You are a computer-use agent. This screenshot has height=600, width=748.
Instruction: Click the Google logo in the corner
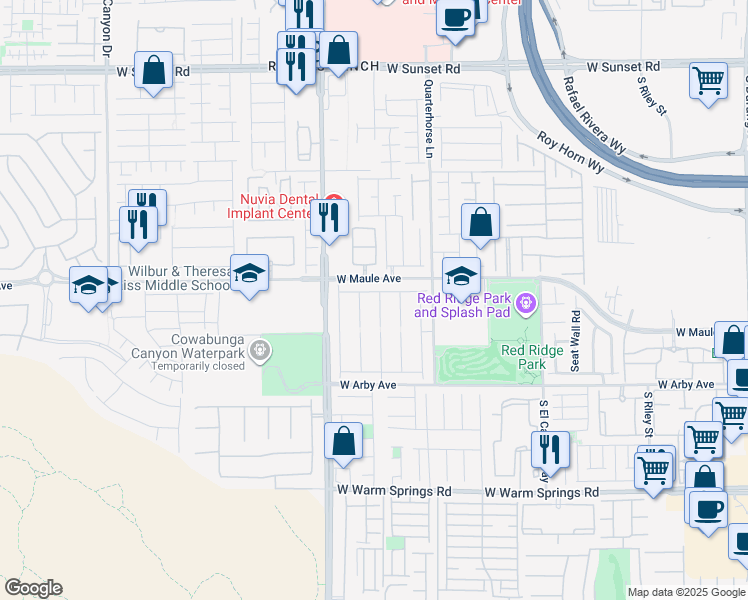[x=33, y=588]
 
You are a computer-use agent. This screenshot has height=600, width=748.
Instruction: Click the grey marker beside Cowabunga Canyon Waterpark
[x=261, y=350]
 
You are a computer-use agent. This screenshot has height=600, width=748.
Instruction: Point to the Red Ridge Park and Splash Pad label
[x=463, y=305]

## WHAT YOU NEED TO DO
Transcribe every line of the records above word for word, leaving out the pictures.

## THE OUTPUT
You are a computer-use agent. This screenshot has height=600, width=748.
Instruction: Click the Google logo in the corner
[x=33, y=588]
 
You are a computer-use agent. This screenshot has height=600, width=748.
Instruction: Click the grey marker beside Cowabunga Canyon Waterpark
[x=261, y=350]
 
You are a computer-use agent. This screenshot has height=600, width=748.
Instruction: Point to the Red Ridge Park and Splash Pad label
[x=463, y=305]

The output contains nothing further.